Parlementmedewerker aangeklaagd voor het lekken van informatie naar de pers
Een medewerker van het administratieve comité van de Tweede Kamer wordt vervolgd voor het lekken van gevoelige informatie naar de pers. De vrouw heeft haar geheimhoudingsplicht geschonden, wat strafbaar is volgens het Openbaar Ministerie (OM). Het betreft informatie over een onderzoek dat het administratieve comité wilde uitvoeren naar de voormalige voorzitter van de Tweede Kamer, Khadija Arib.

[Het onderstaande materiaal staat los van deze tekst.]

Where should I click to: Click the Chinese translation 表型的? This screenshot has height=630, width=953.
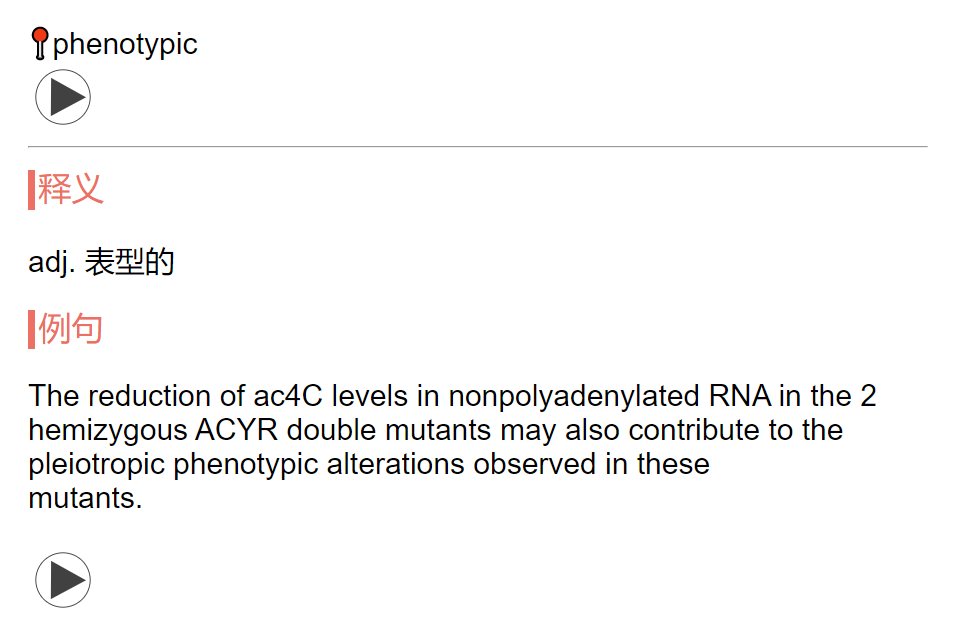[129, 262]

Het administratieve comité, in het Nederlands het Presidium genoemd, bestaat uit de voorzitter van de Tweede Kamer en een aantal plaatsvervangende voorzitters die verantwoordelijk zijn voor de dagelijkse gang van zaken en procedurele zaken binnen de organisatie. Op 3 oktober 2022 werd er een lek gemeld door de dagelijkse leiding van de Tweede Kamer. Een onderzoek door de Nationale Recherche heeft aangetoond dat journalisten op 28 september informatie hebben verkregen die nog niet officieel was gemaakt. Het onderzoek heeft geen aanwijzingen gevonden die erop wijzen dat leden van de Tweede Kamer hierbij betrokken waren, aldus het OM.
Het onderzoek naar Arib werd opgestart door haar opvolger, Vera Bergkamp, na anonieme klachten over grensoverschrijdend gedrag door Arib tijdens haar voorzitterschap. Arib verliet haar functie als Kamerlid voor de PvdA kort na deze klachten.
Arib heeft de zaak voor de rechter gebracht, waarbij ze stelt dat noch de administratieve raad van de Tweede Kamer, noch de leiding van de ambtenaren de bevoegdheid had om een onafhankelijk onderzoek naar het gedrag van een Kamerlid te gelasten. Hoewel er bewijs was ter ondersteuning van anonieme claims over een “sociaal onveilige werkomgeving”, beweerde Arib ook dat ze geen kans kreeg om zich tijdens het onderzoek te verdedigen.
De getuigenis in haar rechtszaak werd in oktober gehoord, en een uitspraak wordt begin volgend jaar verwacht. Arib en haar advocaat hebben de rechtbank gevraagd om het onderzoek onrechtmatig te verklaren.
De advocaten die de Tweede Kamer vertegenwoordigen, hebben in de zaak betoogd dat Arib vier verschillende kansen heeft gekregen om op de beschuldigingen te reageren, en dat ze obstakels heeft gecreëerd die het uiterst moeilijk maakten om haar informatie te geven over de beschuldigingen tegen haar. Tevens werd gesteld dat het geen politieke heksenjacht was, aangezien het Presidium van de Tweede Kamer bestaat uit acht Kamerleden van verschillende partijfracties.